The principles of organic agriculture are wide-ranging and include concerns for safe food production, for the environment, for animal welfare and for issues of social justice (a.w. Browne). Here are the different meanings of organic within agriculture and personal care products, and how the conscious consumer is developing as they shape and are shaped by what it means to be organic, through marketing, awareness, and education.

Organic is refraining from pesticides and chemicals used to deter pests, bacteria, and diseases while employing a holistic approach to the cycle of production. It works in tandem to biodiversity, using sustainable measures to preserve the environment, for instance, being conscious of the effects on preserving a vegetable, the soil, and anything in-between. Organic products comprise of those agricultural food products that are not treated with chemical fertilizers, pesticides, herbicides, and other synthetic chemical substances during its production, processing and storage.‘Organic’ is loosely defined when it comes to consumer care products because it is a broad area in the ratio of ‘organic’ to chemicals, preservatives, and everything in-between.
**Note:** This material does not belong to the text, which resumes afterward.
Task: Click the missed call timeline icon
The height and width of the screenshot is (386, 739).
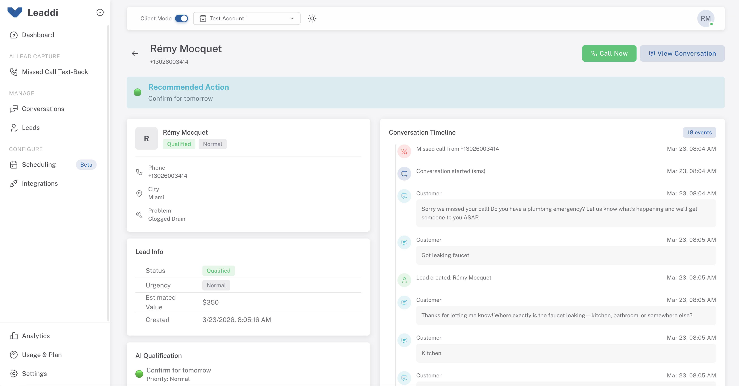Action: (x=404, y=151)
Certified organic means the product has the assurance of quality, food safety and sourcing integrity. Universal standards for organic products are usually similar as they follow the organic body IFOAM (Organic International & it’s Action Group) that campaigns for organic agriculture and living as a means to assist global environmental challenges. IFOAM views are organic as moving into a new movement called organic 3.0 that approaches organic as a ‘modern, innovative system that has positive impacts on global environmental and social challenges’ (IFOAM). This identifies organic products being shaped by global issues such as sustainability and social issues, that shape and is shaped by the conscious consumer as they become more aware and educated.

The ecological footprint measures the supply and demand of nature. On a micro level, it looks at the demand a person has on their environment and works in tandem to ‘organic’ because it looks at the demands placed on nature to produce a resource. Choosing local and organic products helps to reduce the ecological footprint because there are smaller environmental overheads such as transport, less/ no synthetic chemicals being used in the soil, potentially less reliance on heavy machinery and fewer chemicals being absorbed by the body.

There has been an increase in the demand for personal care products that are labeled organic and natural, with environmental and appearance consciousness positively influencing attitudes. ‘Green product’ is a loose term to describe a consumer preference for products from conception to the manufacturer is viewed as an eco-friendly product. Characteristics of this consumer can be a concern for recyclable packaging, sustainable measures used in production, a simple design, organic ingredients, and weight placed on social and environmental responsibility. Because the label ‘organic’ is very broad, labels may be used as a marketing tool to appeal to the consumer that seeks a ‘green product’ – check the ingredients.

Research shows that consumers associate organic products with fruit and vegetables. This can be construed as a tunnel vision of organic that leaves out other items that can be organic products such as cleaning and skincare products, shopping bags, household goods, tinned fruit and vegetables, perfume, and others. However, organic can highlight a few ingredients but detracts from chemicals, pesticides and other ingredients that are not organic, or certified organic. Due to manufacturing constraints ingredients may be purchased from a supplier that is not organic or does not hold an organic certification. This is then blended with certified organic ingredients but will not classify as a certified organic product.

Things to look out for when seeking ‘organic’

  • A certification ( Biogro is the largest and best-known certification in New Zealand.
  • Where did the organic ingredients come from?
  • Check the label: what is the ratio of organic ingredients versus nonorganic?
  • What is the packaging like? How does it affect the environment?